[Required action]
Using the entries that follow, establish how many lines contain the word "star" and give only that figure.

[Dataset records]
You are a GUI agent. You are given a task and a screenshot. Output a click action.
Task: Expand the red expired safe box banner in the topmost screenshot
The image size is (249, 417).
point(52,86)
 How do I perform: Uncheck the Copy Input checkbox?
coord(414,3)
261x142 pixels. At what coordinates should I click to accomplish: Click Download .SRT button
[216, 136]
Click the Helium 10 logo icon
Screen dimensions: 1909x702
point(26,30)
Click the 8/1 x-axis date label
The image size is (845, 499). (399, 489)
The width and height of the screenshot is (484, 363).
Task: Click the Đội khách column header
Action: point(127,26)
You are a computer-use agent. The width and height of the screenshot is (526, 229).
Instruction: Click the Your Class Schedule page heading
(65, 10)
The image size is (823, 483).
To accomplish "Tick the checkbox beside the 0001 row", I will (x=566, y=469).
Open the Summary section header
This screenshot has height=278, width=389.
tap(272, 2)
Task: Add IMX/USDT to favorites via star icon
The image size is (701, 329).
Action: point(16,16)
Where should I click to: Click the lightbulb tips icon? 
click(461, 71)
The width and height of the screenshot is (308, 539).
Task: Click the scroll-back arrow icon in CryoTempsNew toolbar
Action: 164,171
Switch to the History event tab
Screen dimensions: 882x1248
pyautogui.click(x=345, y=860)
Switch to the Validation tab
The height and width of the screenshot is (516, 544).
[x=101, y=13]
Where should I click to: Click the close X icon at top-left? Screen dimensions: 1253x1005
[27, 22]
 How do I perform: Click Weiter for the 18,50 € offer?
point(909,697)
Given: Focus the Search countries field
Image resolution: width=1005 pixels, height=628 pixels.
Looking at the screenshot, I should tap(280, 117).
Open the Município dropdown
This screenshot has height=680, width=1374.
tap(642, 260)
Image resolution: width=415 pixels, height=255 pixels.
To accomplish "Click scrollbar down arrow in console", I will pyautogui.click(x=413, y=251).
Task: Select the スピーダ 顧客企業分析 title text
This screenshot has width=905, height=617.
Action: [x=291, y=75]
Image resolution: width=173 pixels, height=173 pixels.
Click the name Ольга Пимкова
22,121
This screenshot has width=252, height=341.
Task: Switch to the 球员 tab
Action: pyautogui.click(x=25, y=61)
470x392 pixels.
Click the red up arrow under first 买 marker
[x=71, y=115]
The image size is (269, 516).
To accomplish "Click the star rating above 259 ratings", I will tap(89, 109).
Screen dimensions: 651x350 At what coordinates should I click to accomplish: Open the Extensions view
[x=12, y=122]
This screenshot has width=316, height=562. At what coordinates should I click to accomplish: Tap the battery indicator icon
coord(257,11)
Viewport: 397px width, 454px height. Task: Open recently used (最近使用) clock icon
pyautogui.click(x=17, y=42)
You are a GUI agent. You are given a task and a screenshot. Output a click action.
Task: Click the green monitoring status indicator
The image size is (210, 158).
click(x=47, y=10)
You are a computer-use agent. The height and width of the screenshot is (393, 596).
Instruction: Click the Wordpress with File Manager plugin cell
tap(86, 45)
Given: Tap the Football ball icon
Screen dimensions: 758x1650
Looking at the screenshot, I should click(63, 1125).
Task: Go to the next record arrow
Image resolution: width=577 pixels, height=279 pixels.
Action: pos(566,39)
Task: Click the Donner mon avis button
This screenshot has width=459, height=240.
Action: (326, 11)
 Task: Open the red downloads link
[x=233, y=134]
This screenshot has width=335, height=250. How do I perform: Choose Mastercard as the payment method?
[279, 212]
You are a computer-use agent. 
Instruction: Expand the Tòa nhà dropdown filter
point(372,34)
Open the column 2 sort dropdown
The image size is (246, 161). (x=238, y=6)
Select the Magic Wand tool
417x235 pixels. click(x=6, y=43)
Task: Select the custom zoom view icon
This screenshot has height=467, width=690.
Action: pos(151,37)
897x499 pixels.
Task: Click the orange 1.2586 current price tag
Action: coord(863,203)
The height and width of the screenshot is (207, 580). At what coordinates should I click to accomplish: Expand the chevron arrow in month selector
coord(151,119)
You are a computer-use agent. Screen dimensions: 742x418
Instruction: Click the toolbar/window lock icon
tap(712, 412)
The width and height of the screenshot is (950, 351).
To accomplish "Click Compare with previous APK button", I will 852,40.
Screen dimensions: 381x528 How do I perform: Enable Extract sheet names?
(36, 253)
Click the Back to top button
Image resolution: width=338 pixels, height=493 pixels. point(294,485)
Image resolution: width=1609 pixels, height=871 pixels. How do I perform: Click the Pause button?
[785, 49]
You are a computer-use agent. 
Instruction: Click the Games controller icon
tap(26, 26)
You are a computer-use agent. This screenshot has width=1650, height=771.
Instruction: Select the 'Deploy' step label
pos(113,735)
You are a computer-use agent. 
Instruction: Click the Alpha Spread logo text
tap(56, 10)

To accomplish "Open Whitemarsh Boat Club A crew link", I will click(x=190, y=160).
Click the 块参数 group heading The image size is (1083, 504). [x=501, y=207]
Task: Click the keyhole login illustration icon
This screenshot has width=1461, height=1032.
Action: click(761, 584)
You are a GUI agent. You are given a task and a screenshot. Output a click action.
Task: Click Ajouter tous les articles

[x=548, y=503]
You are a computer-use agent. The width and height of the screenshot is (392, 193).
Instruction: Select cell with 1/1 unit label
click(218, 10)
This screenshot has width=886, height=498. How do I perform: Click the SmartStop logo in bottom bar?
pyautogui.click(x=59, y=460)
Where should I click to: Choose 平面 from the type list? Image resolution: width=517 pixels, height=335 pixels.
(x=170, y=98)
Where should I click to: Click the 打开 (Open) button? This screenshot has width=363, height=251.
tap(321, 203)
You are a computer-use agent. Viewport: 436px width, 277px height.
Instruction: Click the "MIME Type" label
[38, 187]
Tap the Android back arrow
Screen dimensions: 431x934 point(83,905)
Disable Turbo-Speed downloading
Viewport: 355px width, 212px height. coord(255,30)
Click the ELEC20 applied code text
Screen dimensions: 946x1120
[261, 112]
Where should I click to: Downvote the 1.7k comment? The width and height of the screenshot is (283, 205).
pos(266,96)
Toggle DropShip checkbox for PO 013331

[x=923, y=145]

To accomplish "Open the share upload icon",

[Answer below]
2